● Task inputs:
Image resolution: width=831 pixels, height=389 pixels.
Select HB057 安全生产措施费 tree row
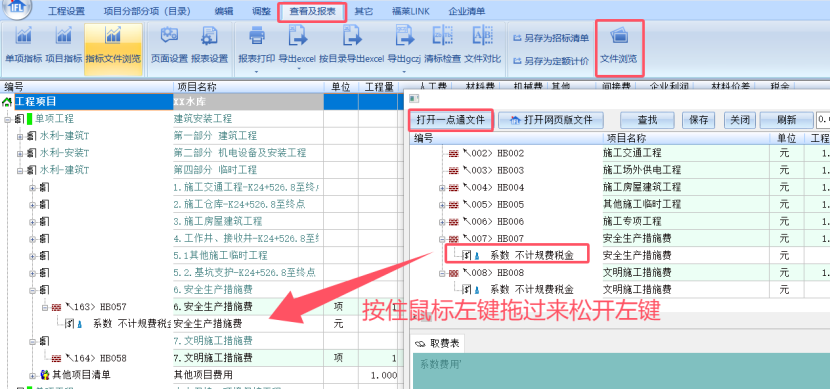(x=200, y=307)
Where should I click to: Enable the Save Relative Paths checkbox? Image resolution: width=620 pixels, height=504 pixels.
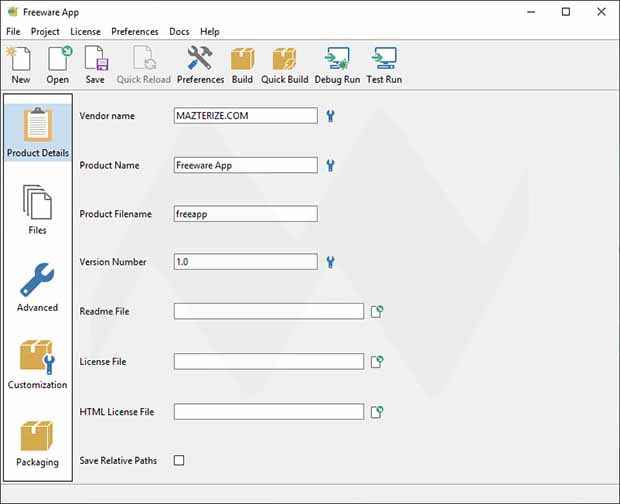click(179, 460)
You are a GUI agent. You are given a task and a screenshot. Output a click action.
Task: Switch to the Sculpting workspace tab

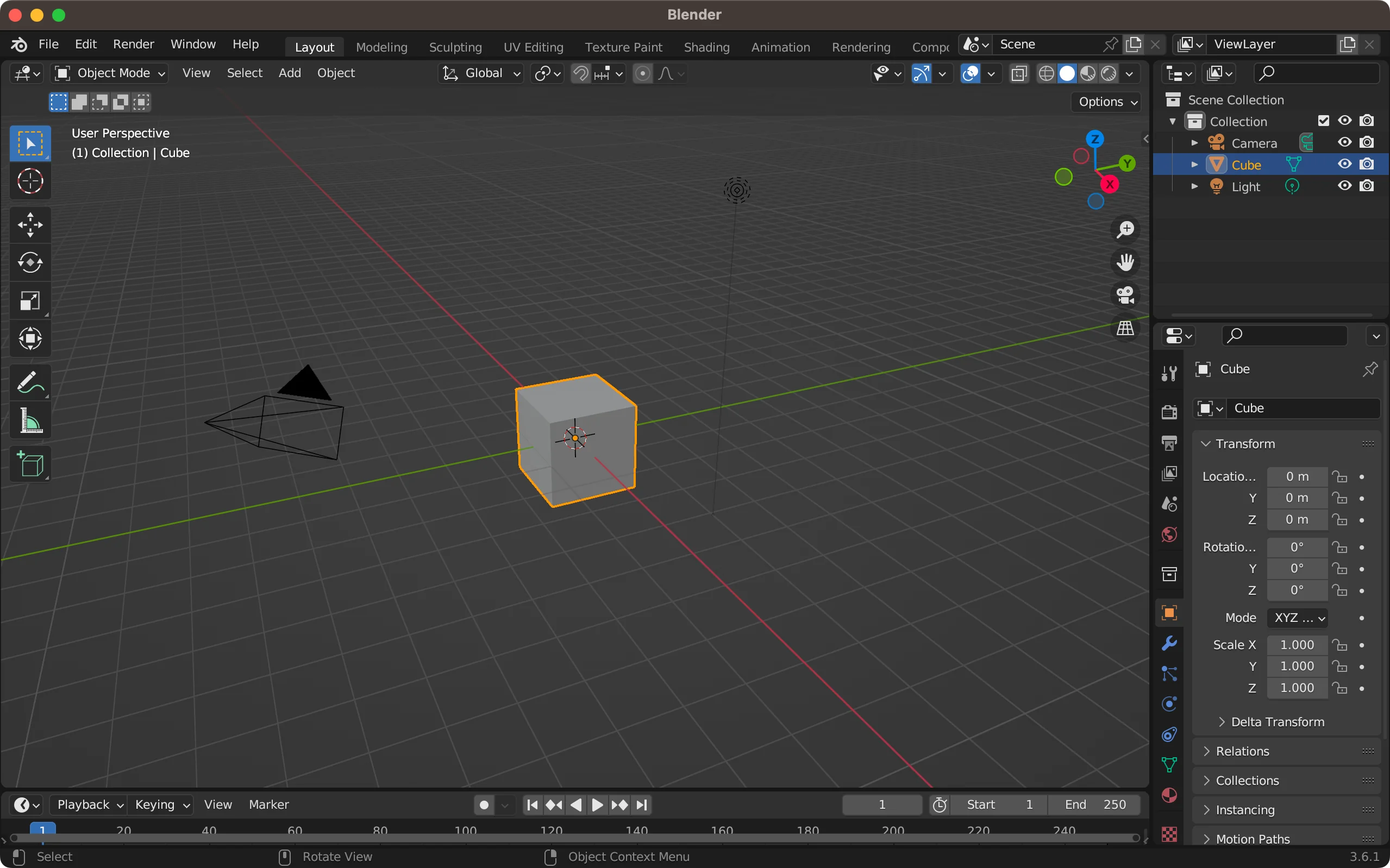pyautogui.click(x=455, y=47)
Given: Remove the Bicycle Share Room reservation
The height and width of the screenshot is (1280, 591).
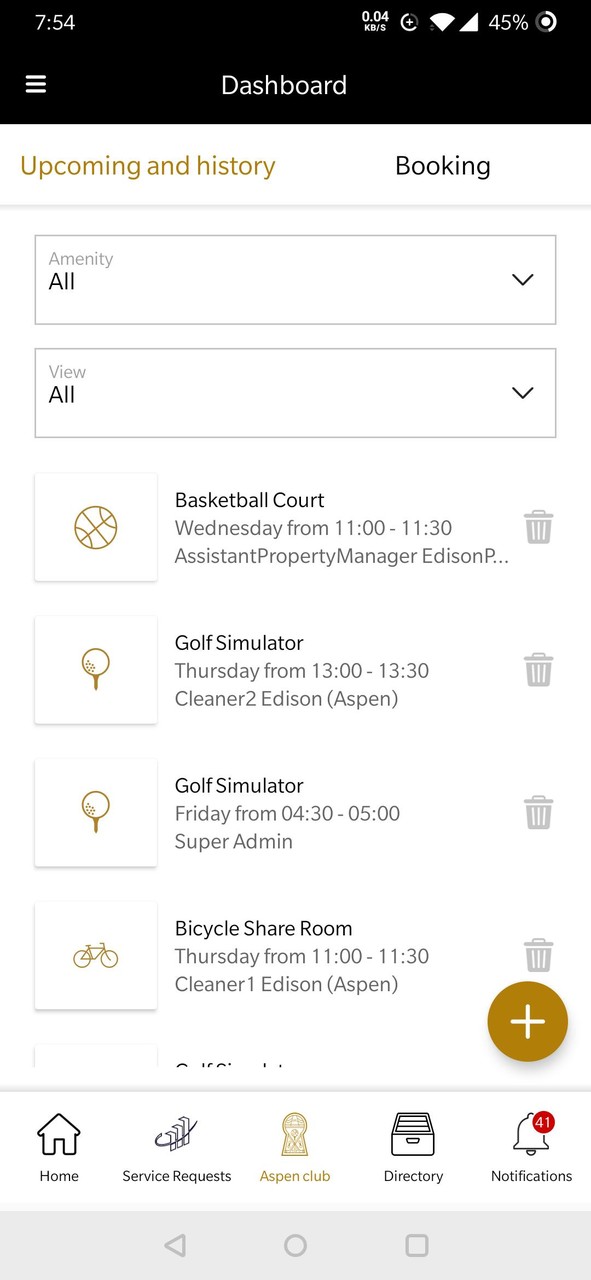Looking at the screenshot, I should pos(539,955).
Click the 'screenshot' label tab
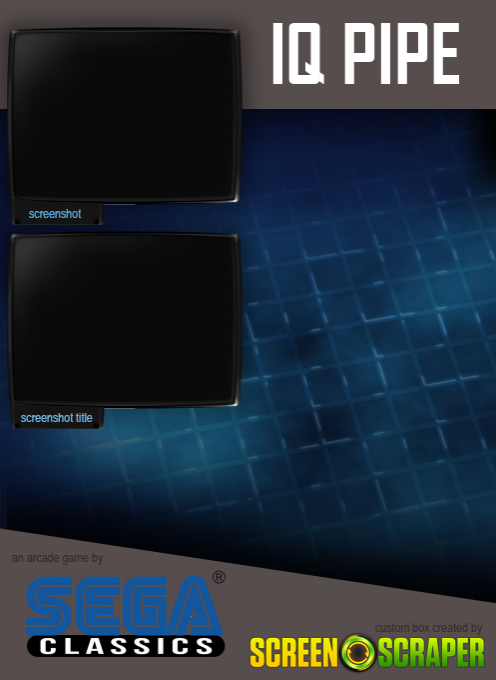 click(57, 214)
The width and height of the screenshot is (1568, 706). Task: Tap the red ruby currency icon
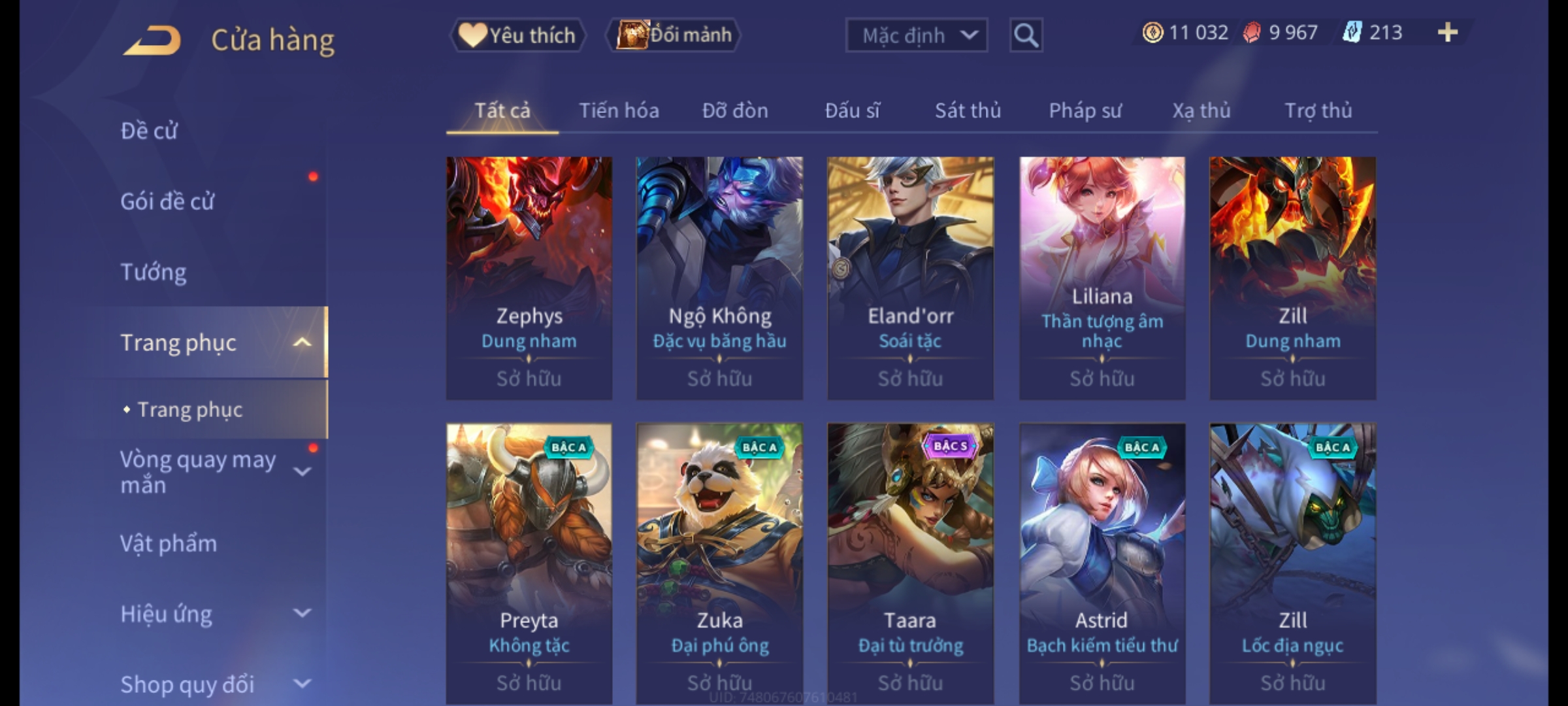1252,33
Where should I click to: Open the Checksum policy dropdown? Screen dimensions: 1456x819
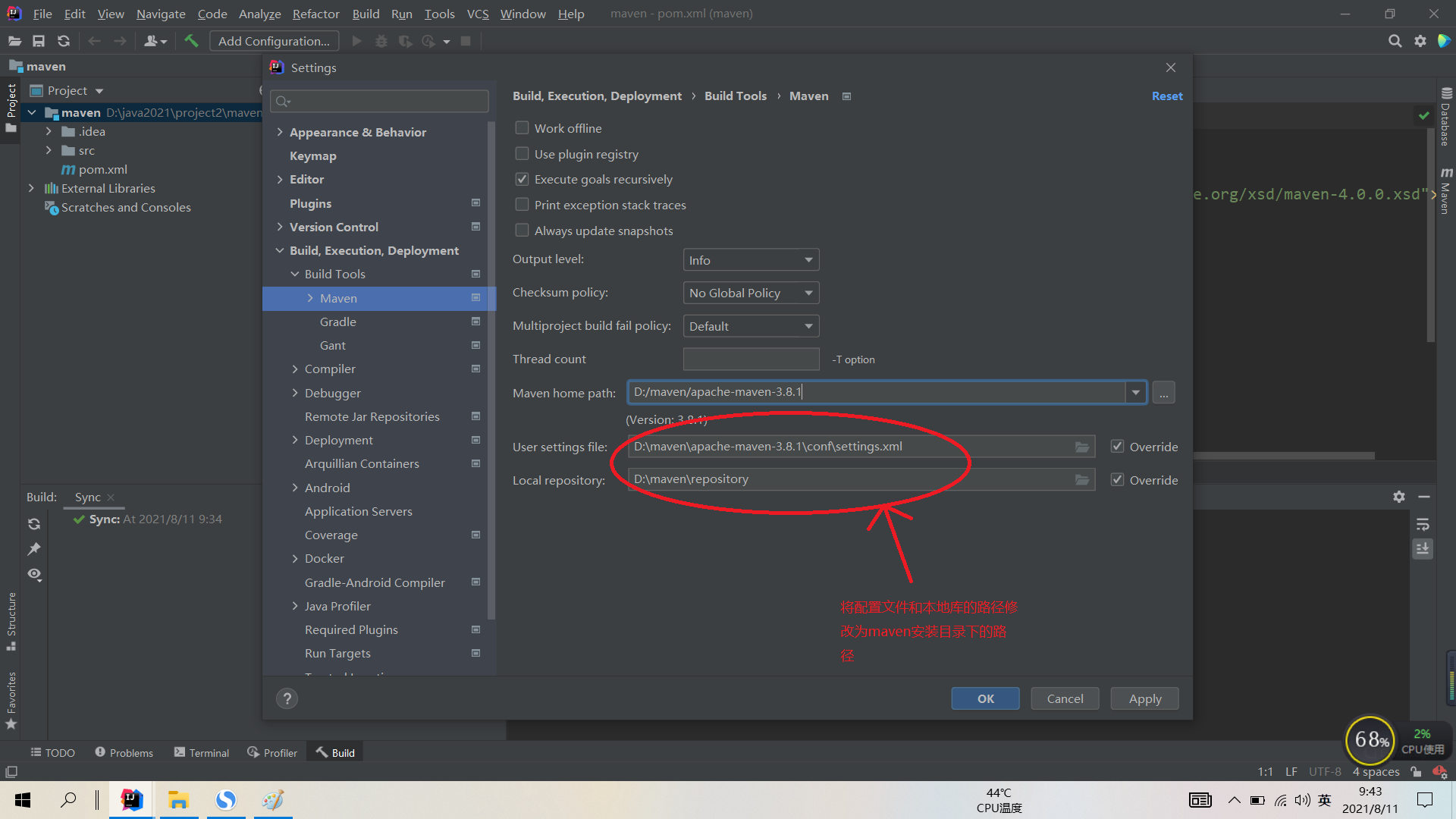pyautogui.click(x=750, y=293)
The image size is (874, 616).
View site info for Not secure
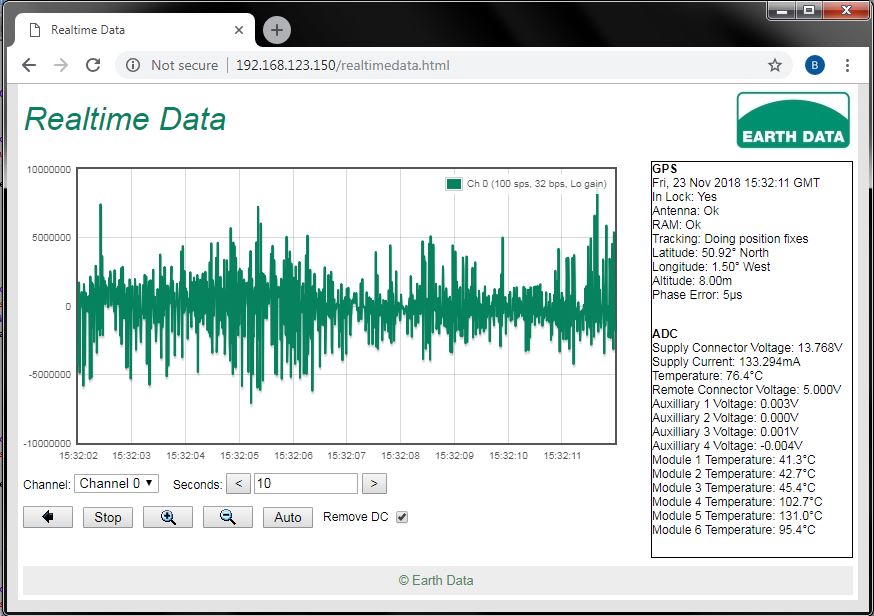pyautogui.click(x=133, y=65)
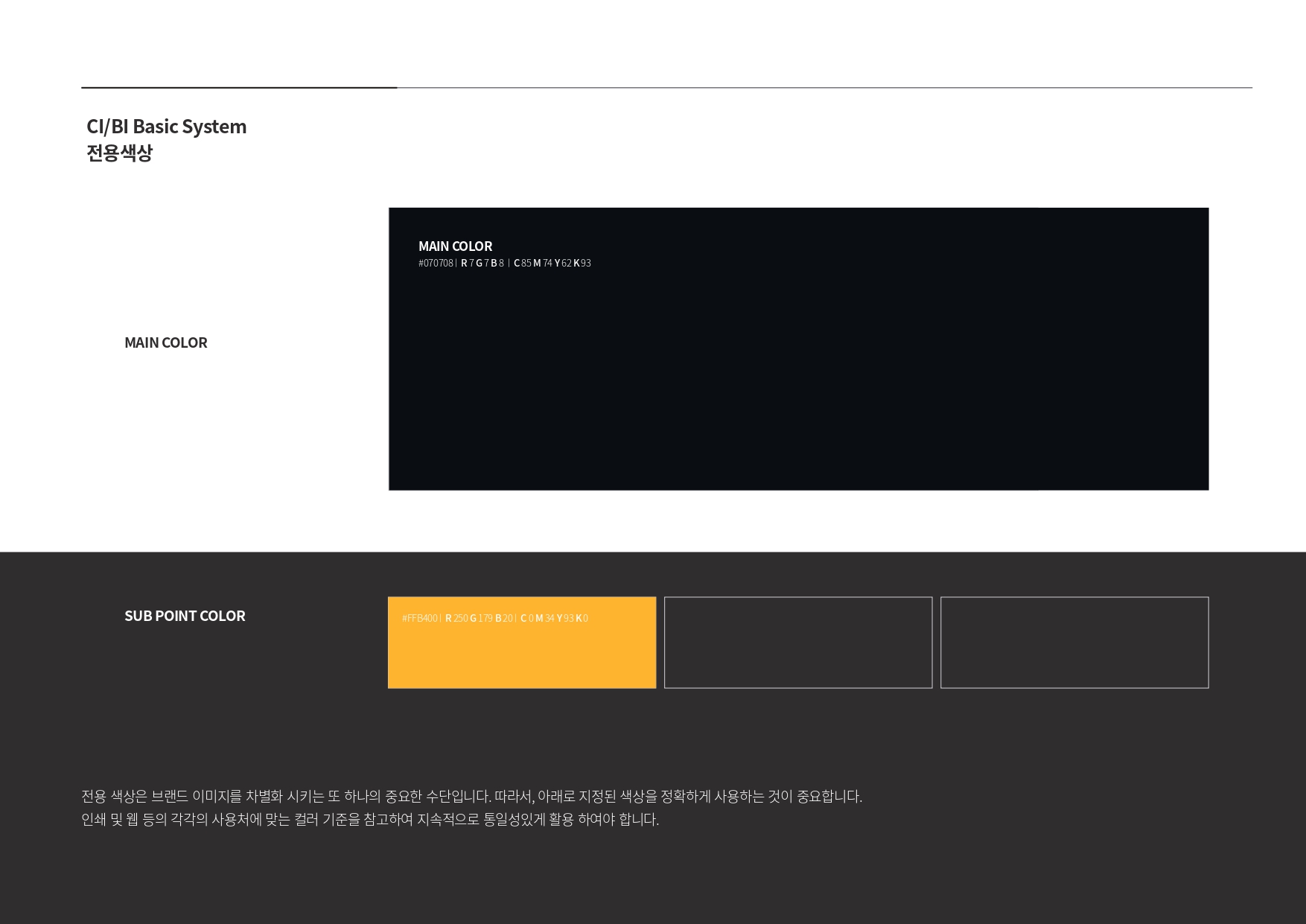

● Your task: Extract the lines of the listing starting at the line that contains "Where should I click to: Enable" and ending at the end of the listing, leaving the pictures out of your answer.

● The completed task:
Where should I click to: Enable the Save Relative Paths checkbox? Image resolution: width=620 pixels, height=504 pixels.
click(179, 460)
You are a GUI agent. You are given a task and a screenshot. Output a click action.
Task: Switch to the Sculpting workspace tab

pyautogui.click(x=455, y=47)
Given: Remove the Bicycle Share Room reservation
The height and width of the screenshot is (1280, 591).
Looking at the screenshot, I should pos(539,955).
Click the 'screenshot' label tab
 click(57, 214)
The width and height of the screenshot is (1568, 706). Task: Tap the red ruby currency icon
1252,33
Where should I click to: Open the Checksum policy dropdown? Screen dimensions: 1456x819
pyautogui.click(x=750, y=293)
The image size is (874, 616).
View site info for Not secure
pyautogui.click(x=133, y=65)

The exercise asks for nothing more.